Forget stockpiles of toilet paper, the fastest download speed, and all the streaming services, having a dog has become the newest must-have item in Quebec. Besides being man’s best friend, these furry little things are now your way of bypassing $6,000 tickets.

The hefty fines have also resulted in the fear of actually being outside. If you’re in transit anytime after 7 pm, you might notice some drivers seem to be driving a lot faster. Because zooming through a residential zone is fine now — so long as you get home before curfew, right?

Indoor activities have been limited since March but now the outdoors, in general, is being tampered with. An evening hike up the mountain in the fall was perfectly legal. But now, you have to beat the clock to get to the top and back home before 8 pm.

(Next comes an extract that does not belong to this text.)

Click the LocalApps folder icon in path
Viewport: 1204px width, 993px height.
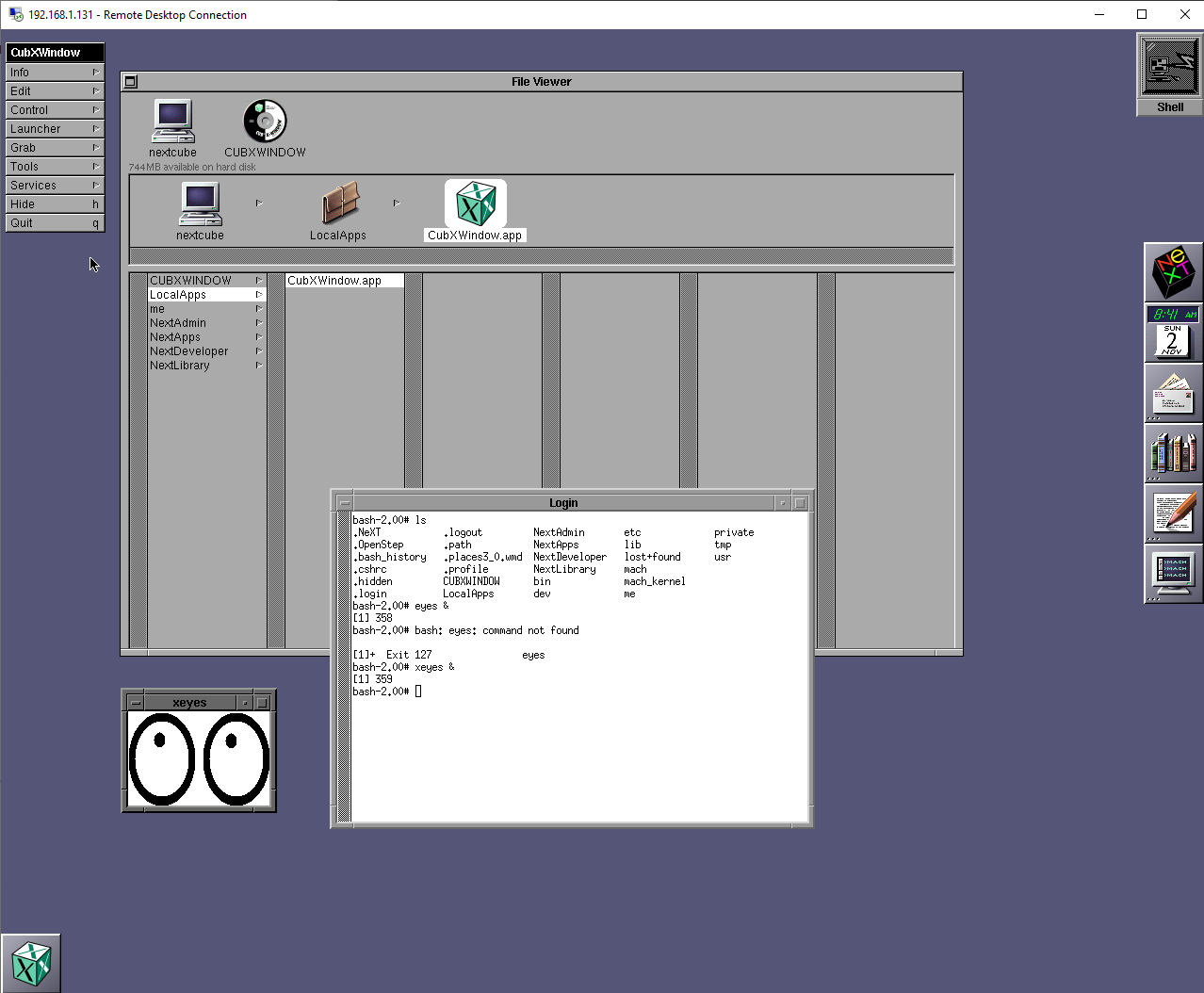[338, 203]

In an email with the Public Health Agency of Canada, a media relations employee told me that adults, including seniors, should be getting 20 minutes of outdoor time per day in order to reap the highest amount of health benefits.

Are you getting 20 minutes of daily fresh air since the curfew has gone into effect? Because I spent the first Monday after curfew with actually zero minutes outside. Quebec has shaved 10 hours off of outdoor time to the clock every day. After work and dinner on weekdays, we realistically only have an hour of outdoor time a day and it feels like a chore to schedule in fresh air time on a daily basis.

On the third day of curfew, I took my garbage out at 8:04 pm (and I’ve never felt more alive.)